Grêmio FBPA Academy
- Full name: Grêmio Foot-Ball Porto Alegrense Academy
- Nicknames: Imortal Tricolor (Immortal Tricolor) Tricolor dos Pampas (Tricolor of the Pampas) Rei de Copas (King of Cups) Clube de Todos (Club of All)
- Ground: CT Presidente Hélio Dourado Eldorado do Sul, Brazil
- Capacity: 2,163
- President: Odorico Roman
- General Coordinator: Francesco Barletta
- Website: www.gremio.net
| Home colors | Away colors |

= Grêmio FBPA (youth) =

Association football club in Brazil

Grêmio FBPA Academy is the youth set up of Grêmio. Is composed of several youth teams from the age group of under-7 to the under-20, and is considered one of the most prolific football academies in Brazil as also in the world.
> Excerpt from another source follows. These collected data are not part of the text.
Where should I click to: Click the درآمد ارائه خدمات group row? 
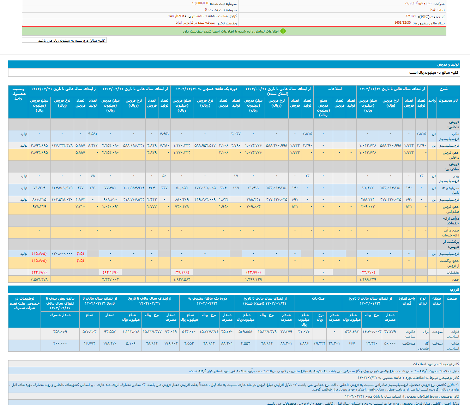[452, 221]
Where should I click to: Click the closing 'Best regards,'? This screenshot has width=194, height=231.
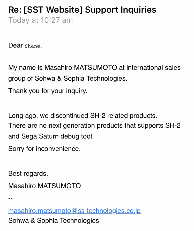click(x=28, y=174)
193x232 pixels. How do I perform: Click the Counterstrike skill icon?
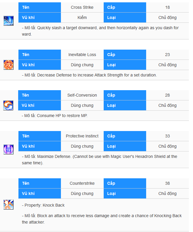tap(8, 205)
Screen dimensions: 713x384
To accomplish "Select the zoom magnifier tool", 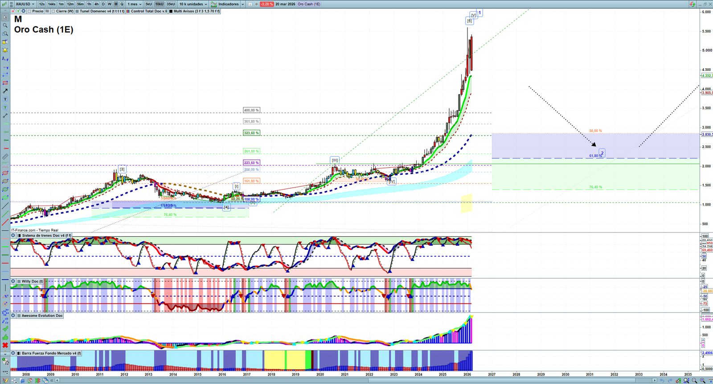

Notable academy graduates in recent years include Intercontinental Cup winner Renato Portaluppi, 2002 FIFA World Cup winner and two-time FIFA Ballon d'Or recipient Ronaldinho Gaúcho, former Liverpool midfielder Lucas Leiva, former Juventus midfielder Emerson, ChievoVerona winger Douglas Costa, former Grêmio goalkeeper Danrlei, UEFA Champions League winner midfielder Anderson, 2002 FIFA World Cup winner centre-back Ânderson Polga, Al-Shabab goalkeeper Marcelo Grohe, 2016 Summer Olympic Games Gold Medal forward Luan, Flamengo winger Everton, alongside many first team players, such as midfielder Arthur, wingers Tetê and Gabriel Mec, goalkeeper Gabriel Grando and centre-backs Gustavo Martins and Viery.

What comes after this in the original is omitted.